Textauszug:
────

Putin war in den Jahren seit seiner erneuten Präsidentschaft (2012) zum moralischen Autisten mutiert. Er schottete sich gedanklich und medial vom Rest der Welt ab. Er lebte, sagte Angela Merkel 2014 „in seiner eigenen Welt“. Die Grundlagen der internationalen Weltgemeinschaft, die UN-Charta und den Gedanken der territorialen Unversehrtheit von Drittstaaten ignorierte er zunehmend. Der Gedanke der russischen Nation, eines Neurusslands, waren zum Wertmaßstab seines Handelns geworden, er trickste und täuschte skrupellos.

Die Erklärungen Putins zur  Besetzung der Krim, heimlich geplant und durchgeführt und lange geleugnet, waren ein weiterer Beweis. Die Friedensaktionen „Minsk eins oder zwei“ zeigten immer dasselbe Muster. Die Eroberung von Territorium rechtfertigte alles, Friedensverträge waren nur Mittel zu diesem Zweck, waren Kriegslisten.

In Russland zeigte der Mord an Boris Nemzow ein weiteres Mal, wie weit Russland sich mit jedem weiteren Tag Putin vom Rechtsstaat entfernt hatte. Menschen wurden auf dem Altar entfachter nationaler Eitelkeit geopfert. Heute wie damals wird der Chef einer russischen Motorrad-Gang, die Nachtwölfe, der Gesellschaft in Russland als Vorbild hingestellt. Er wurde mit einem russischen Verdienstorden für nicht genannte Taten für das russische Vaterland geehrt. Er trägt diesen Orden, von Putin persönlich überreicht, stolz auf seiner Rockerkutte. Putin, ihr Ehrenvorsitzender, sagte 2019 über die Gang: „Solche männlichen und coolen Kerle sind jungen Menschen in unserem Land ein Vorbild und zeigen ihnen, wie sie mit Russland umgehen sollten.“ Wie viel tiefer kann der russische Staat noch sinken, lautete die besorgte Frage einiger bereits damals. Andere erklärte das zur nationalen Eigenheit der russischen Kultur, interessierten sich mehr für den Energiereichtum Russland und deren preisgünstige Rohstoffe. Im Jahre 2022 fordern kritische Journalisten eine Aufarbeitung dieser Vorgänge. Es müsse über Vorteilnahme und Korruption damals herrschender Politiker und Wirtschaftsführer nachgedacht werden.

────

Aufgaben:
#1 Beantworte anhand des Textes über Putin kurz diese Fragen:
(a) Wer sagte 2014, Putin lebe „in seiner eigenen Welt“?
(b) Welche Friedensaktionen zeigten laut dem Text immer dasselbe Muster?
(c) In welchem Jahr äußerte sich Putin über die Nachtwölfe als Vorbild für junge Menschen?
#2 Schreib den Text über Putin im Anschluss an seinen letzten Satz weiter.
Die Daten werden hier nicht gebraucht.

Bereitgestellte Daten:
────

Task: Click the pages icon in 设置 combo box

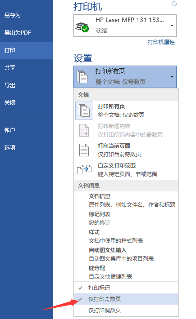Action: tap(82, 77)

────

Lösungen:
#1
(a) Angela Merkel
(b) „Minsk eins oder zwei“
(c) 2019

#2
Chancen für eine neue Politik nach Putin

2015 in der Abwesenheit Putins wurden Gedanken laut, es könne eine neue russische Politik sich wieder der wechselseitigen Abhängigkeit der Staaten (Interpendenz) bewusst werden und so leben. Die Aktionen, gemeinsam zum Mond zu fliegen, als Europäer, US-Amerikaner und Russen eine Weltraumstationen gemeinsam zu betreiben, könnten ausgeweitet werden zu einer gemeinsamen Umwelt- und Friedenspolitik. Handlungsbedarf war genügend da, nur fehlte es an willigen Akteuren.

Der ewige Putin

Leider tauchte Putin im April 2015 wieder aus der medialen Versenkung auf. Strahlend erklärte er nichts, aber seine Anwesenheit schien all die zu beruhigen, die der Meinung waren, es sei besser, mit bekannten als unbekannten Faktoren in der Politik zu rechnen. So gelang es Putin, wieder strahlend aufzutauchen und allen zu versichern, er sei der Garant für Sicherheit und Ordnung.  Und vielleicht gestaltet er diesen Auftritt im Jahre 2022 nun wieder an der Seite anderer „lupenreiner Demokraten“.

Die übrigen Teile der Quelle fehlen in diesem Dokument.